Double_quotes flag and DCGs

mvolkmann · July 21, 2023, 10:48am

Through trial and error I’ve arrived at the opinion that setting the double_quotes flag to chars is a bad idea when working with DCGs. It seems to break the functionality of the predicates defined in the dcg/basics library. Before working with DCGs I thought it was recommended (maybe by Markus Triska) to make chars the default setting. But am I correct that that’s not a good idea when using DCGs?

Boris · July 21, 2023, 10:58am

Yes, indeed, you need a very good reason to set double_quotes to chars in SWI-Prolog. Anecdotally, I have never needed this setting. Why exactly it has become so popular to do that is difficult to understand.

Keep in mind that while double-quoted literals are strings in SWI-Prolog, in the context of DCGs they work as intended. In other words, if you leave the flags at their default setting, those two both work:

foo --> "bar".

and

foo --> `bar`.

and they mean the same. But of course the first one is the usual way to define DCGs. This is documented in the same section, where it says:

Although represented as a list of codes is the correct representation for handling in DCGs, the DCG translator can recognise the literal and convert it to the proper representation. Such code need not be modified.

jan · July 21, 2023, 11:13am

It is nice for little student exercises on the terminal. At least I think that is the main reason. There is some value of chars over codes as they are easier to read, notably in the debugger. That is why there is the portray_text/1 predicate. Still, chars would have made this more easy as recognizing a list of integers as text is a weaker heuristic than recognizing a list of one-character atoms as text.

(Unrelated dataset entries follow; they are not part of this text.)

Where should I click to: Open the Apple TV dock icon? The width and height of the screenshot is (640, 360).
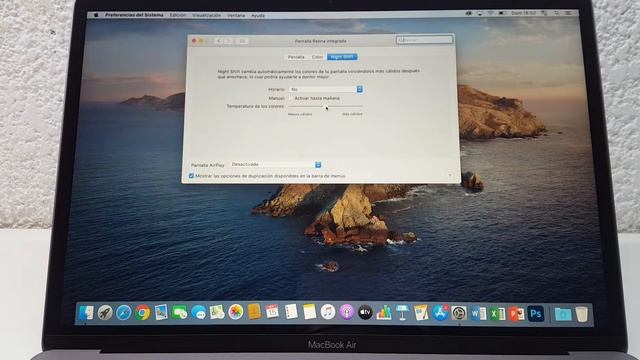(365, 313)
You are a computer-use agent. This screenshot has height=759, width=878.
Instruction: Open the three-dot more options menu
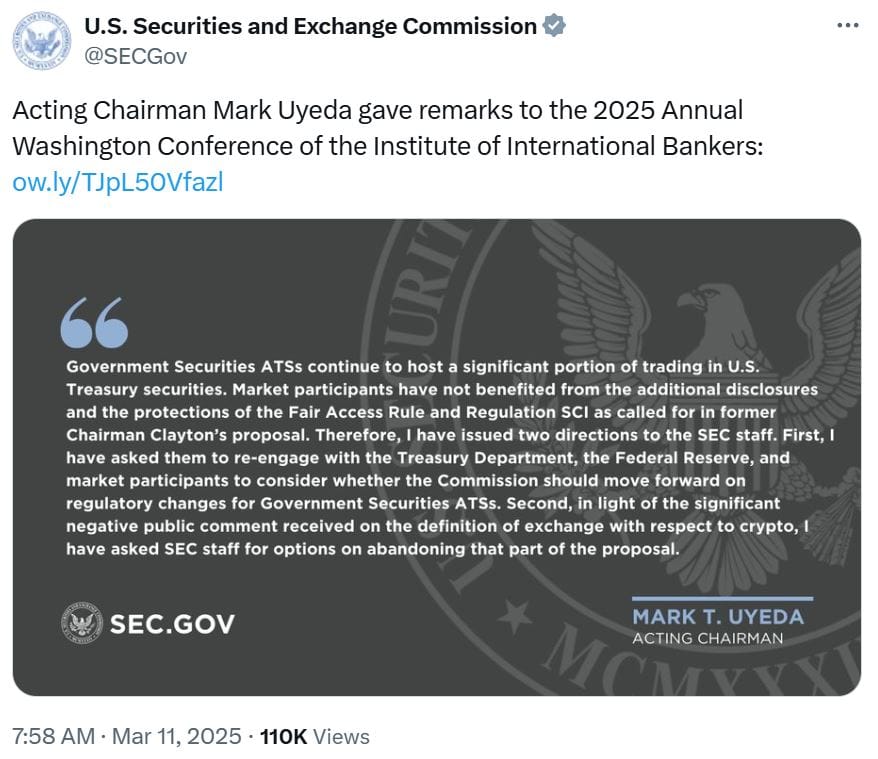(846, 26)
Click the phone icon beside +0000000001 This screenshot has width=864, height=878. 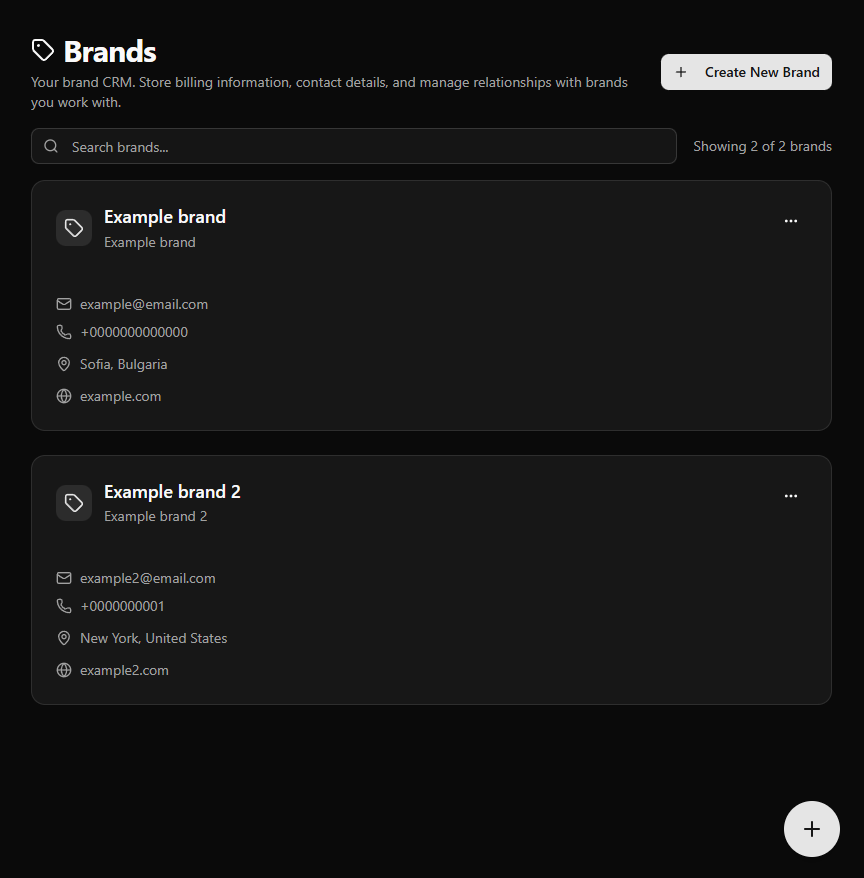64,606
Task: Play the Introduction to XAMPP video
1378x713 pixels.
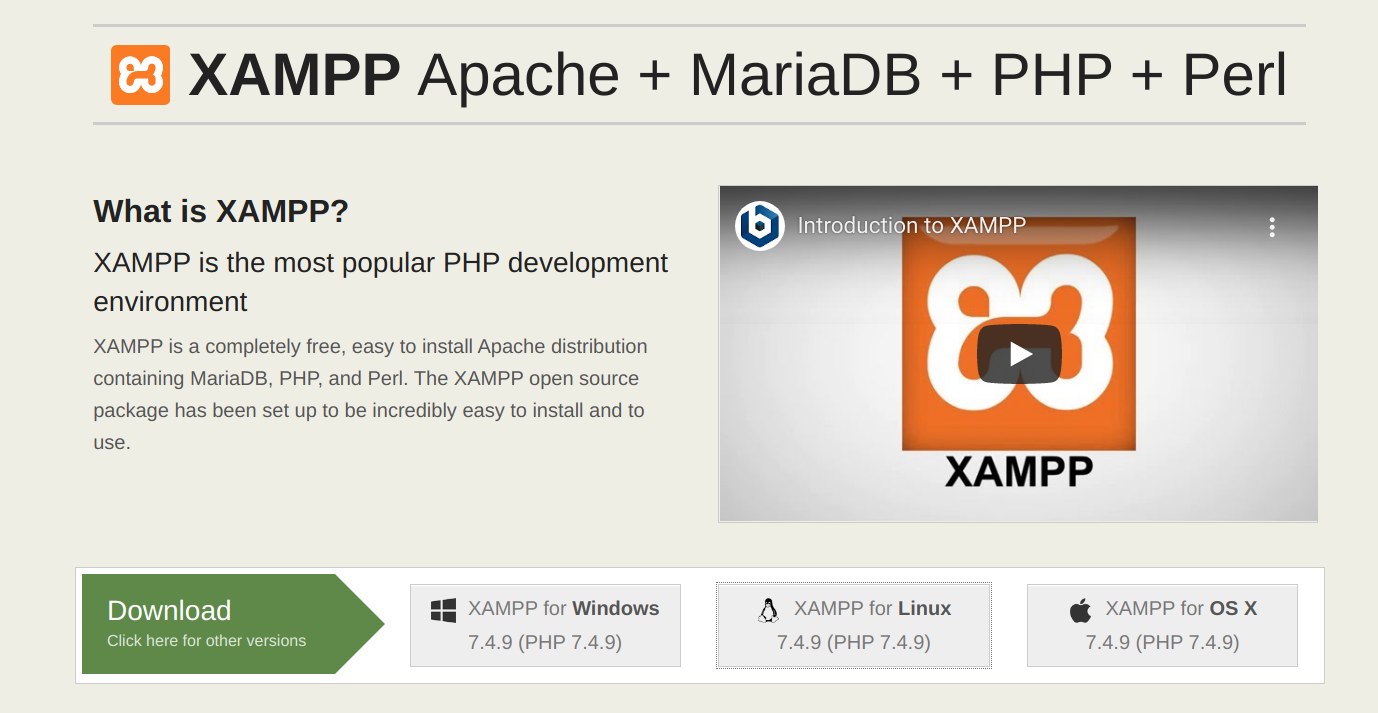Action: 1017,353
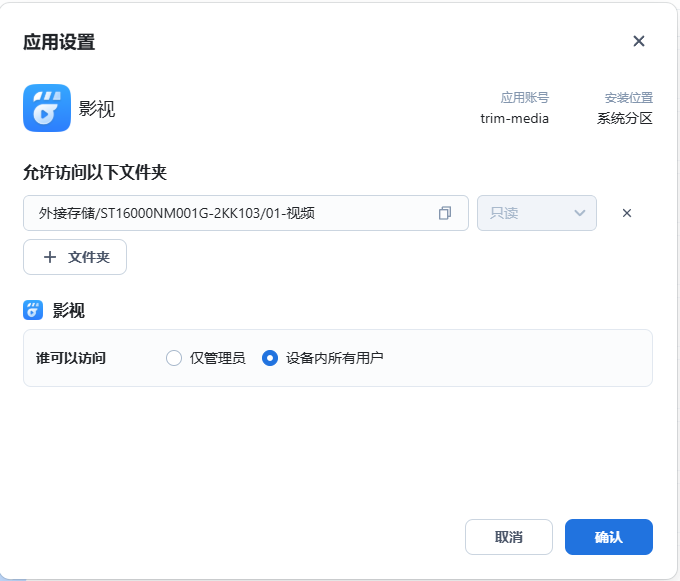Click the 谁可以访问 label
The image size is (680, 581).
tap(71, 358)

But, chars and codes do not go well together. Libraries are (often) written for either and thus the libraries make the choice. As codes are historically used by Prolog systems in the Edinburgh/Quintus tradition, it is hard to switch Finally, codes are probably a little faster and sometimes you can do meaningful arithmetic on them.

mvolkmann · July 21, 2023, 9:39pm

The default value of the double_quotes flag is string, but I have to change it to codes for the following simple DCG example to work.

:- set_prolog_flag(double_quotes, codes).

% This gathers a sequence of characters into a list of character atoms.
seq([]) --> [].
seq([H|T]) --> [H], seq(T).

% This gathers a sequence of characters into a string.
string_seq(S) --> seq(Cs), { atom_codes(S, Cs) }.

hello(Name) --> "Hello, ", string_seq(Name), "!".

I can use this in a REPL session like this:

?- once(phrase(hello(Name), "Hello, World!")).
Name = 'World'.

This breaks if I leave double_quotes set to string.
Is there a different way I need to write these DCG rules so it works in that case?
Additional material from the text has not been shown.